United States

Issues to consider when multiple foreign subs guarantee the same loan


Bank loans to U.S. companies can result in U.S. taxation of income deferred in a foreign corporation if the assets of a controlled foreign corporation (CFC) are pledged as collateral up to the amount of the loan. However, in some cases, a U.S. taxpayer may have multiple inclusions of income that exceed the total loan amount under an obscure technical tax rule.

Generally, U.S. shareholders of a CFC must currently include certain types of income and recognize income equal to the amount of any U.S. investments made by the CFC even if the CFC makes no cash distributions. Investments in “U.S. property”, such as loans to a U.S. shareholder, trigger income inclusions under this rule. In addition, a CFC’s guarantee (including the pledge of the CFC’s assets) of a loan made by a third party to a U.S. shareholder may also trigger an income inclusion up to the amount of the principal balance of the loan.

However, when multiple CFCs guarantee a single obligation, multiple income inclusions can result. For example, if more than one CFC guarantees the same loan, each CFC may be deemed to have made a separate investment in U.S. property in an amount equal to the unpaid principal balance of the obligation guaranteed. In this case, the U.S. shareholder may have to take into income its share of the separate investments in U.S. property of each CFC, which in the aggregate may exceed the entire principal amount of the obligation.

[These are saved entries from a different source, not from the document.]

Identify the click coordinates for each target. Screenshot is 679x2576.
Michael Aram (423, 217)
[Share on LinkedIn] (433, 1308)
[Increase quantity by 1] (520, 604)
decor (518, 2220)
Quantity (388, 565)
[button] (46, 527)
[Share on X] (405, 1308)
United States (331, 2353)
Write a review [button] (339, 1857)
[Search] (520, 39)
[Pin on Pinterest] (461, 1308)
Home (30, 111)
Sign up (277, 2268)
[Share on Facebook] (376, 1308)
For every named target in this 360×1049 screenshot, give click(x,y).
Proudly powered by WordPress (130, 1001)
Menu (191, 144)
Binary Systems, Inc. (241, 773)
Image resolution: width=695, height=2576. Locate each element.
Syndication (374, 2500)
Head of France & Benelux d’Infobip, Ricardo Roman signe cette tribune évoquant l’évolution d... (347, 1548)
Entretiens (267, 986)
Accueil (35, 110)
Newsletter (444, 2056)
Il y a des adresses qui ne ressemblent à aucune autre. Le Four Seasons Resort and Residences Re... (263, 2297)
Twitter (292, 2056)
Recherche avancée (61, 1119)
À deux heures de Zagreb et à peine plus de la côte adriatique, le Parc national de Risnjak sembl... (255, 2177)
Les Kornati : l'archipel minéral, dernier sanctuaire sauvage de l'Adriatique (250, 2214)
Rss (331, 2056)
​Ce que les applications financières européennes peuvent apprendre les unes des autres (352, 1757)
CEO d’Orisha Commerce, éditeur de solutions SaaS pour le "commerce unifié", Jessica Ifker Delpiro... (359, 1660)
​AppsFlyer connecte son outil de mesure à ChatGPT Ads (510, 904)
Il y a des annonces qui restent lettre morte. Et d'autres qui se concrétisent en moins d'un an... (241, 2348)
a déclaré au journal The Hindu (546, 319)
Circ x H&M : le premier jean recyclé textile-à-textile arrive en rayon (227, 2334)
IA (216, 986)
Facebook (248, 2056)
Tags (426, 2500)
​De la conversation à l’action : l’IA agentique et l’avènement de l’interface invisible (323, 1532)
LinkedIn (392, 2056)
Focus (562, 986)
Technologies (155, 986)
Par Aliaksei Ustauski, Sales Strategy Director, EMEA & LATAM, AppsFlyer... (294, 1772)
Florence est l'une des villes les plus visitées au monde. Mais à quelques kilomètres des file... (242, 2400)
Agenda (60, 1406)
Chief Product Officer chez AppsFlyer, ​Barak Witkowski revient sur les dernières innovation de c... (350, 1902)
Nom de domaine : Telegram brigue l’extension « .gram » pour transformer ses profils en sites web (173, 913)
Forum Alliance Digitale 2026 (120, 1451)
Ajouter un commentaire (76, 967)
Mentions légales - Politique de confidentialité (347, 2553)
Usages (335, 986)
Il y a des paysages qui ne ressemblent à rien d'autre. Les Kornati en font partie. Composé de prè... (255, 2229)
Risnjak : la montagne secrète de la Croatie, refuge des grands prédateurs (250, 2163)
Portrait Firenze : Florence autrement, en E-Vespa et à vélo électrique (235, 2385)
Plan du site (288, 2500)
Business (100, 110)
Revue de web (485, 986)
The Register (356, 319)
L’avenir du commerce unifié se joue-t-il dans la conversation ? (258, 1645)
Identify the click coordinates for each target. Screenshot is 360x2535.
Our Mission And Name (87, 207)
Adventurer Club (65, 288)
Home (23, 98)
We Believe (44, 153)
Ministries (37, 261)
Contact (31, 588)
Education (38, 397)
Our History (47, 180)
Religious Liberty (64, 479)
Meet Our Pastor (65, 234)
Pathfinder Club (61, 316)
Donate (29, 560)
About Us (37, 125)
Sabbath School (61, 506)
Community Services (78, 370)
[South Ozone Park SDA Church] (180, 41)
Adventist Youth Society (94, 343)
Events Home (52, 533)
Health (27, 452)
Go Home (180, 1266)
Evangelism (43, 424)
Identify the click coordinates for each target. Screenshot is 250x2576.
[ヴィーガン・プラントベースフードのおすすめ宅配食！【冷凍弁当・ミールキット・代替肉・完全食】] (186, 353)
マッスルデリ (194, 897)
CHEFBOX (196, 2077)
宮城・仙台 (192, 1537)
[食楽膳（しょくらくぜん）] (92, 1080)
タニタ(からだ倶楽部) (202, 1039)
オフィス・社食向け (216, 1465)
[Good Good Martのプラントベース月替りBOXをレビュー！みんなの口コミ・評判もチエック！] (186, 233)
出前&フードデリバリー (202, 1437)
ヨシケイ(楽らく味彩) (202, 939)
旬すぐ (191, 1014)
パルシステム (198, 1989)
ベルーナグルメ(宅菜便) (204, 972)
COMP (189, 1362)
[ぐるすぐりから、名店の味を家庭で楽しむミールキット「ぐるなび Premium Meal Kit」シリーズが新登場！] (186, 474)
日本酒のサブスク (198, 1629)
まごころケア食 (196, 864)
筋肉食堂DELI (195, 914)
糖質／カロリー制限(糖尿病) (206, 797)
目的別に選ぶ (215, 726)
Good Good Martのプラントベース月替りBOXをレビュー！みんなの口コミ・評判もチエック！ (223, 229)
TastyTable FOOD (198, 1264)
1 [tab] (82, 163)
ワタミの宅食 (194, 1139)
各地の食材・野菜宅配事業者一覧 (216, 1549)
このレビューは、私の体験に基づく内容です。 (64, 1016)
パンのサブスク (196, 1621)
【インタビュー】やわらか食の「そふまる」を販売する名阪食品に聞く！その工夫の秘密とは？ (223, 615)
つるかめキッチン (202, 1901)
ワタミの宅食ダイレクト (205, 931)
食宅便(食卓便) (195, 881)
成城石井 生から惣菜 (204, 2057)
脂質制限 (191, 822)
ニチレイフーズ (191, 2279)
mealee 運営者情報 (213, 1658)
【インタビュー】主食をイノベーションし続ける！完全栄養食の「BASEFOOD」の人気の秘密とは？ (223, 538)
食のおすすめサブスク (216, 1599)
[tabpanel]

The preamble to proposed regulations addressing the treatment of investments in U.S. property seems to contemplate this exact result, providing several possible approaches to dealing with the issue. One such approach would be to allow taxpayers to allocate the unpaid principal among the CFC guarantors based on any consistent, reasonable method that results in the full inclusion of the unpaid principal. Yet another approach mentioned – possibly a more administrable one – would be to allow taxpayers to allocate the unpaid principal among CFC guarantors based on the CFCs earnings and profits. In the absence of definitive guidance, it is possible that taxpayers may be required to include an amount greater than the principal amount of the loan, an onerous result indeed.

U.S. parents companies with CFCs that provide credit support should carefully analyze their loan arrangement and take steps to avoid this trap for the unwary.